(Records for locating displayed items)
---------------
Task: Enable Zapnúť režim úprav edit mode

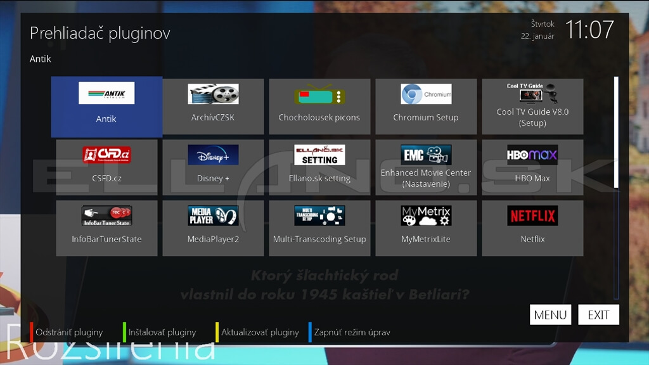Action: tap(352, 332)
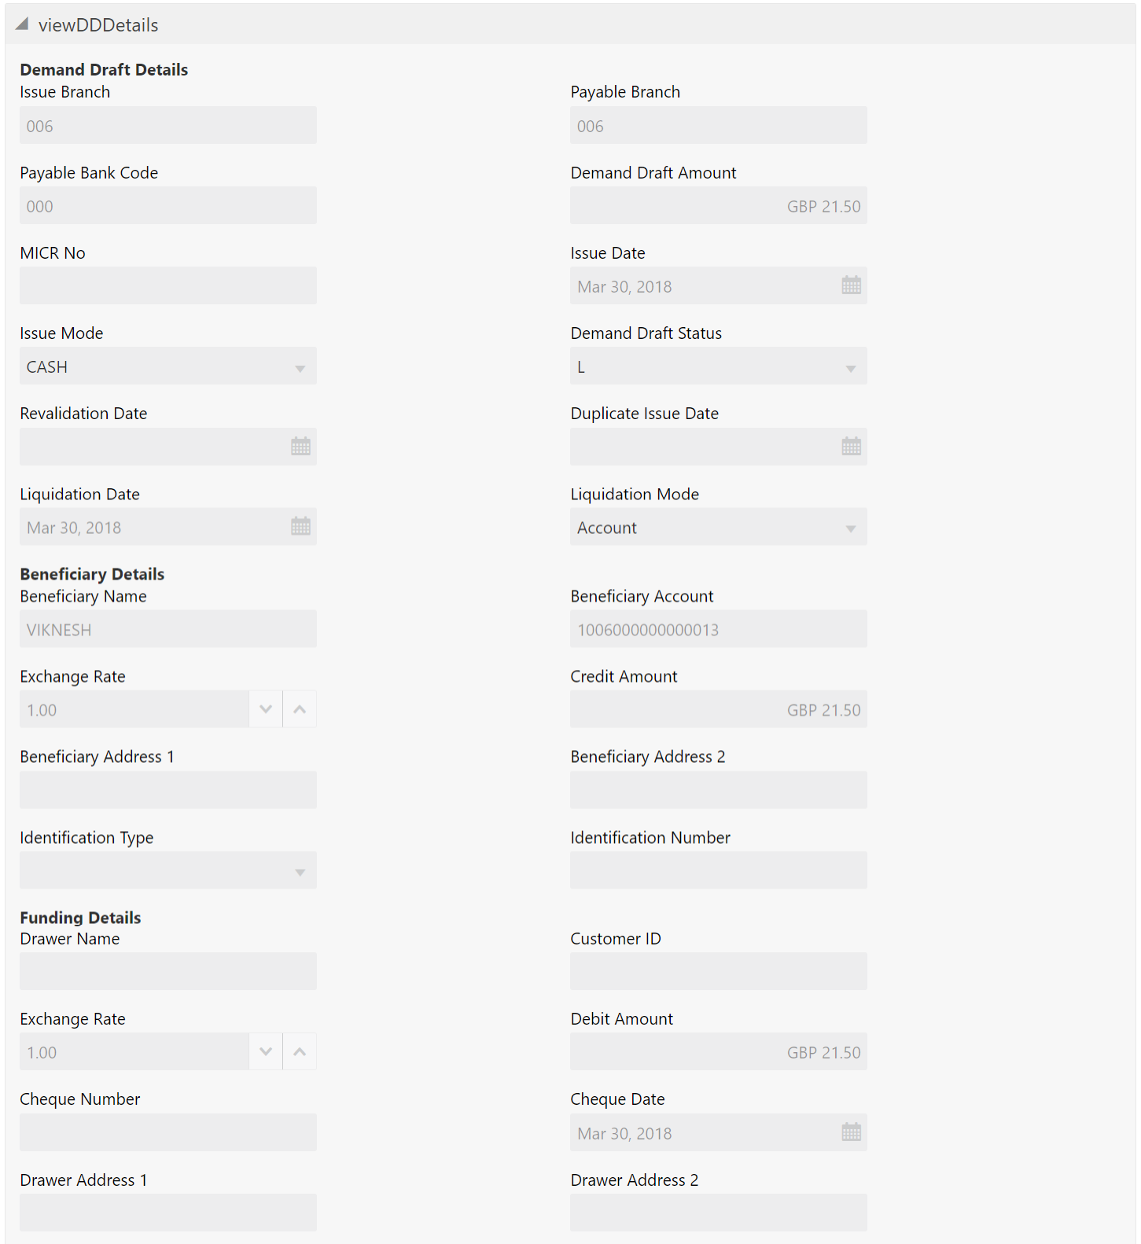Collapse the viewDDDetails section
Screen dimensions: 1141x1244
22,24
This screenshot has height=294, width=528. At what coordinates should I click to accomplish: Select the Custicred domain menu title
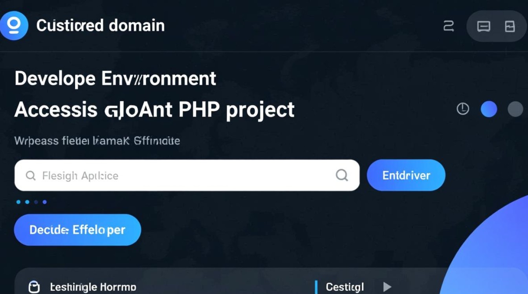click(x=100, y=25)
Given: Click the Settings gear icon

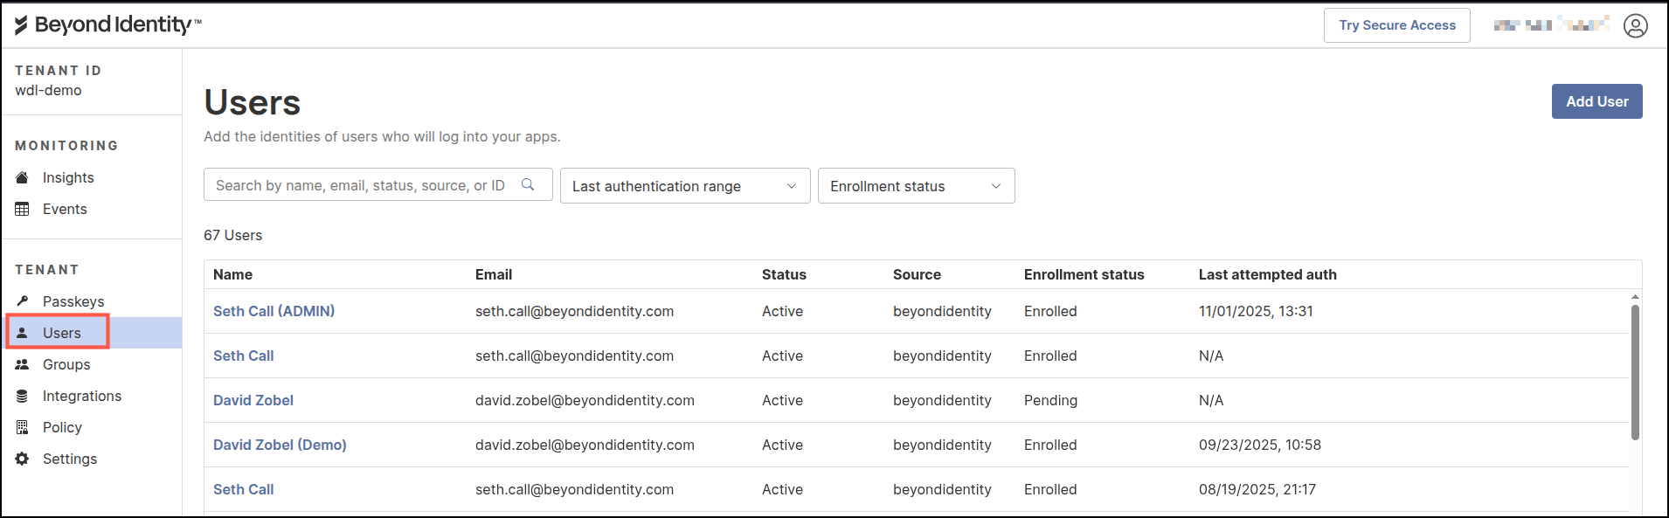Looking at the screenshot, I should (x=23, y=459).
---------------
STATED GOAL: Copy every line of the records above word for word, leaving out the pictures.

CORRECT RESPONSE:
Task: Enable Zapnúť režim úprav edit mode

Action: tap(352, 332)
Collapse the viewDDDetails section
Screen dimensions: 1141x1244
22,24
This screenshot has height=294, width=528. At what coordinates should I click to accomplish: Select the Custicred domain menu title
click(x=100, y=25)
Given: Click the Settings gear icon

Looking at the screenshot, I should (x=23, y=459).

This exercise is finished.